For the past few months, Priya Misra viewed the bond rally as mainly driven by technical factors such as market positioning that would soon reverse.
Twice, the global head of rates strategy at TD Securities recommended her clients bet against the rally in Treasuries, expecting strong economic momentum and elevated inflation to push yields higher. Twice, she was forced to abandon the call as bonds kept gaining.
Now she’s wondering if falling yields point to cracks in the global economy and the possibility that the Federal Reserve is making a policy error by signaling plans to pare stimulus more quickly than investors and traders may deem appropriate.
“We can all see why technicals can move us away from fair value for some time,” Misra said. “But if it stays there for two months, that’s when you start thinking it must be something fundamental here, or big asset allocation here. It’s not just positioning because nobody is fading it. It’s a weird market.”
The bond rally that was initially dismissed by investors and analysts as having little fundamental support has proven persistent. Yields on 10-year Treasuries are on track to fall for four straight months, something they haven’t done since the onset of the pandemic. At around 1.3%, they’ve dropped from a more than one-year high of 1.77% at the end of March, in part amid the rise of dangerous Covid-19 variants.
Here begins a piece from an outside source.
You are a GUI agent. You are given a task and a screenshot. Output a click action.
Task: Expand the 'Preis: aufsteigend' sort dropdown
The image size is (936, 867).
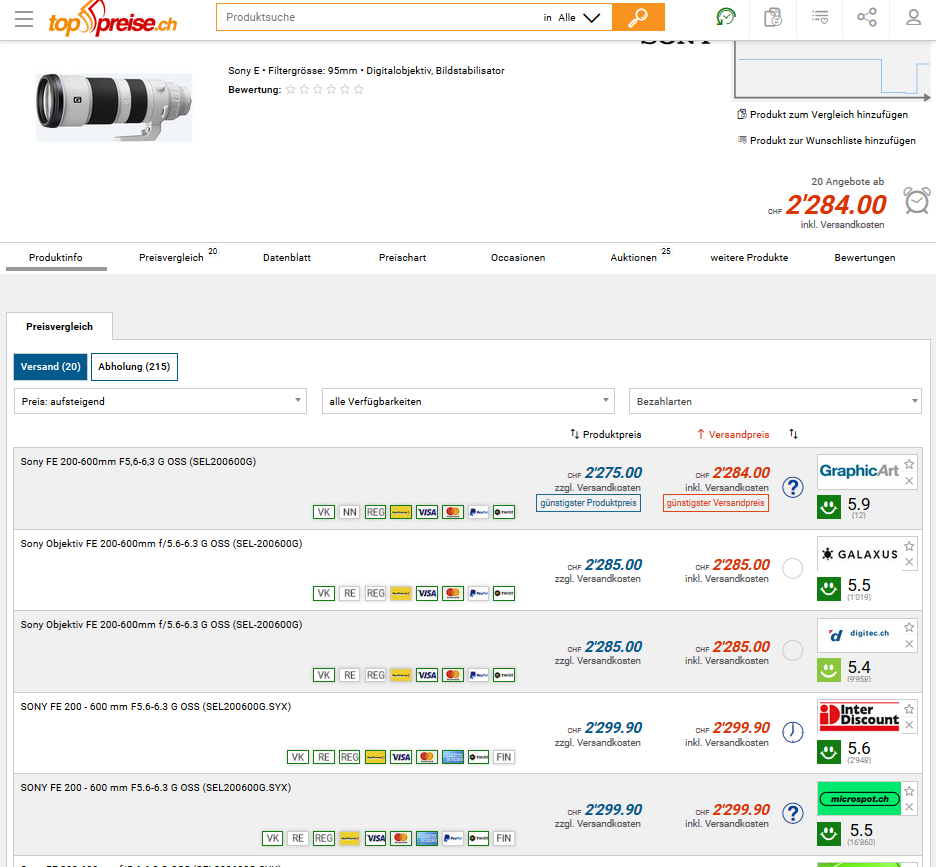click(160, 401)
What’s more, 10-year real yields, viewed as the market’s purest read on growth because they strip out inflation, are back below minus 1%, and around the lowest since February. The slide means that next week’s auction of 10-year Treasury Inflation-Protected Securities may draw a record low yield.
Market Disconnect
The latest dive in long-term borrowing costs happened even after reports this week showed surging inflation and stronger-than-forecast retail sales. The seeming disconnect has left some market participants scratching their heads.
“Bond traders used to worry about inflation,” said Ray Remy, co-head of fixed income at Daiwa Capital Markets America. “Somewhat alarming” inflation figures and “nonstop” Treasury supply are sustaining the widespread view that long-term yields are too low, he said.
But for him, the Fed’s bond buying, along with its forward guidance and the U.S. yield advantage versus Europe and Asia are the main forces at work behind lower yields.
Among other possible explanations, short-covering has gotten a lot of attention -- essentially market players bailing on reflation wagers. The latest weekly JPMorgan Chase & Co. survey showed a net 23% of clients short Treasuries, down from 33% in mid-June, which was the largest short bias since 2017.
However, the fact that the market is still leaning bearish -- meaning more short-covering potential -- suggests the rally isn’t over, said Ben Jeffery, a strategist at BMO Capital Markets. He expects 10-year yields to fall toward about 1.21% in coming weeks.
Seasonal Thoughts
Seasonality is also a consideration. Treasuries have tended to rally in July and August as corporate bond sales dwindle and Japanese investors swoop in, according to TD’s Misra. Over the past two decades, 10-year yields have declined by an average of 4 basis points in July and 16 basis points in August.
But bigger picture, investors and analysts are concerned if bond markets are signaling a significant growth slowdown is ahead amid resurgent Covid-19 infections, just as rising inflation prompts central banks to reduce support.
While Fed Chairman Jerome Powell told Congress this week that tapering bond purchases is still a “ways off,” one of his colleagues said it’s time.
In a report this week titled “What does the Treasury market know that we don’t?,” JPMorgan strategists said yields imply an economic growth rate of just 0.5% over the next year, nearly 3 percentage points below their forecast.
The bond-market narrative of a policy mistake or growth slowdown, though, doesn’t jibe with signals from other assets, with stocks near all-time highs and corporate bond spreads at historical lows.
Misra said she’s still looking for 10-year yields to move toward 2% by year-end, although she has no plan to bet against Treasuries right away.
“I am just not putting it on until I see a catalyst,” she said. “I don’t know what the next catalyst will be.”